* Task set:
1. In the Subaru SVX article below, rewrite the paragraph beginning "From deep but fully supportive leather seats" as a short bulleted list that keeps its main facts.
2. Revise the part of the Subaru SVX article that opens with the words containing "But about those" and closes with "and domed skylights.", changing "concept car" to "show car".
3. Carry on writing the Subaru SVX article from the point where it stops.
━━━━━ Text provided
Subaru produces competent, sensible cars that sell well in doughty areas of America where climate commonly dictates what is worn, what is driven and how often one smiles in January.

The 1992SVX will change all that.

This is a pure performance coupe that brings Subaru sweeping into the flashy fast lanes of sunshine states where Nissan coupes roar, Corvettes take no prisoners and the motoring tradition is predacity and performance before transportation.

The SVX also is the fastest (143 m.p.h.), the most expensive ($25,000 base) and the most radically styled car (half windows hark to Lamborghini Countach and DeLorean) produced by Subaru in 23 years of only lightly impressing America.

Technologically, this Subaru is most impressive.

It is all-wheel drive with sensors for torque and traction that apportion engine power fore-and-aft to the wheels with the tightest grip on the best surface. The engine is a 230-horsepower flat six--or horizontally opposed six--a configuration that Subaru shares with early Bell helicopters, yesteryear's Tucker, and today's Porsche.

There are no gearshift buttons to switch acceleration modes from economy to sport. That little labor also is performed automatically by more computer wizardry within the SVX's viscera. The chip reads a gas pedal hard on the floorboards, recognizes the urgency and holds each gear to redline before upshifting.

Moreover, this transmission-engine management system momentarily shuts down one of the three-cylinder banks during upshifting so there is no power surge while going from one gear to the other.

From deep but fully supportive leather seats to a clean, wraparound, faux suede interior straight from a Sharper Image catalogue, the SVX is a genuine luxury vehicle. There's a tilt-telescopic steering wheel with memory, built-in burglar alarm, and an optional $3,000 Touring Package that buys leather interior, sunroof, six-speaker sound blaster with CD player, and speed sensitive power steering.

Although several shades of sound and discomfort removed from a raw sports car, the performance of the SVX is muscular enough. It accelerates to 60 m.p.h. in 7.7 seconds and has a standing quarter-mile elapsed time of 15.6 seconds.

As a 2+2, it certainly is not a car-pooler's paradise. Nevertheless, the SVX is one of the few sporty cars with a pair of rear seats that actually are inhabitable and able to hold adult bottoms for short hauls to the mall or Thai food.

But about those windows within windows. Full credit, or total blame, for the glassware goes to Italian auto designer Giorgetto Giugiaro. He first drew the SVX as a concept car for display purposes only and clearly was hung up on fighter plane canopies and domed skylights.

So Giugiaro's curious body design pivoted on the very first greenhouse effect--a passenger compartment that is more glass than metal. Its heavy curves --suction molded--flow up and around, and the edges actually are flush-bonded to the car's roof line and pillars as sections of transparent bodywork.

In real life, however, large, curved yards of glass don't roll easily into small, flat doors. The only answer is to cut a small, flat portion into a half window so it can disappear into the door.
━━━━━━━━━━
━━━━━ Data extract
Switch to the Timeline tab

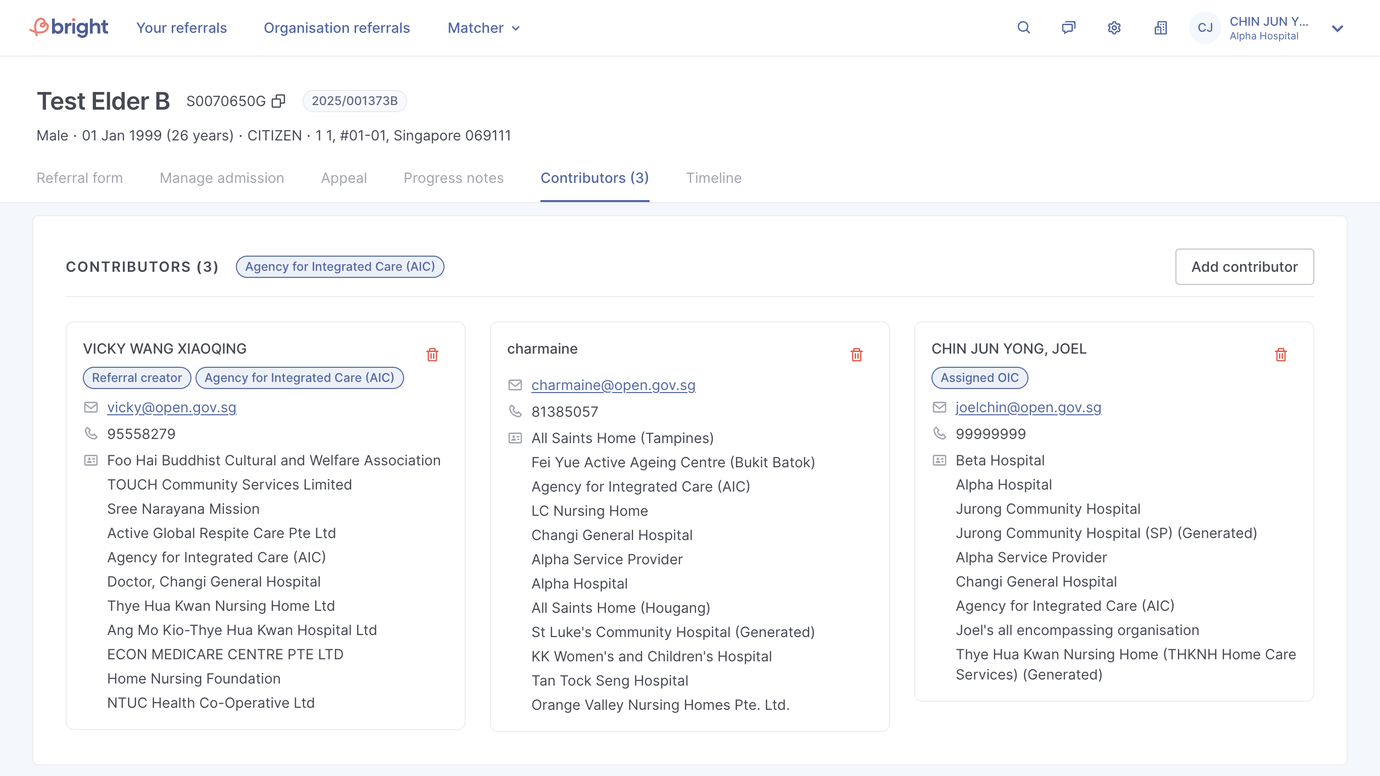pos(714,178)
━━━━━━━━━━
* Results by task:
1.
- The SVX is a genuine luxury vehicle, with deep, fully supportive leather seats and a clean, wraparound faux suede interior.
- It has a tilt-telescopic steering wheel with memory.
- It has a built-in burglar alarm.
- An optional $3,000 Touring Package adds a leather interior, a sunroof, a six-speaker sound system with a CD player, and speed-sensitive power steering.

2.
But about those windows within windows. Full credit, or total blame, for the glassware goes to Italian auto designer Giorgetto Giugiaro. He first drew the SVX as a show car for display purposes only and clearly was hung up on fighter plane canopies and domed skylights.

3.
Granted, the windows on the SVX offer more elbow and breathing room than the mailbox slots that came with the DeLorean and the Countach. Curvature of the glass certainly adds to the aesthetics and aerodynamic slipperiness of the car. There's also an element of truth in Subaru's explanation that gun ports allow doors and side windows to curve into the roof; therefore, there's less head-banging and room for taller parcels when getting in and out of the vehicle.

If so, the easier entrance and exit are scarcely noticeable.

When the black seam that separates window glass from door glass is at driver's eye level,i is a definite irritant to peripheral vision, especially at speed while checking blind spots.

Heavier curves on an over-glassed door, as Subaru has stated, do indeed keep rain and wind outside when driving with the little window down.

However, it is not an effective screen against smog, those occasional yells that reference our anatomy and ancestry, freeway din, Rolex snatching and other blights of commuting in darkus urbanus. These days, windows come down only when the police officer requests it. Then, only half way.

So see these windows as a styling excess at worst, a contrived distinction at best. They definitely are a feature some buyers will acceptas a touch of identity: Where else can one find a two-door with 10 windows? Other customers might shop elsewhere.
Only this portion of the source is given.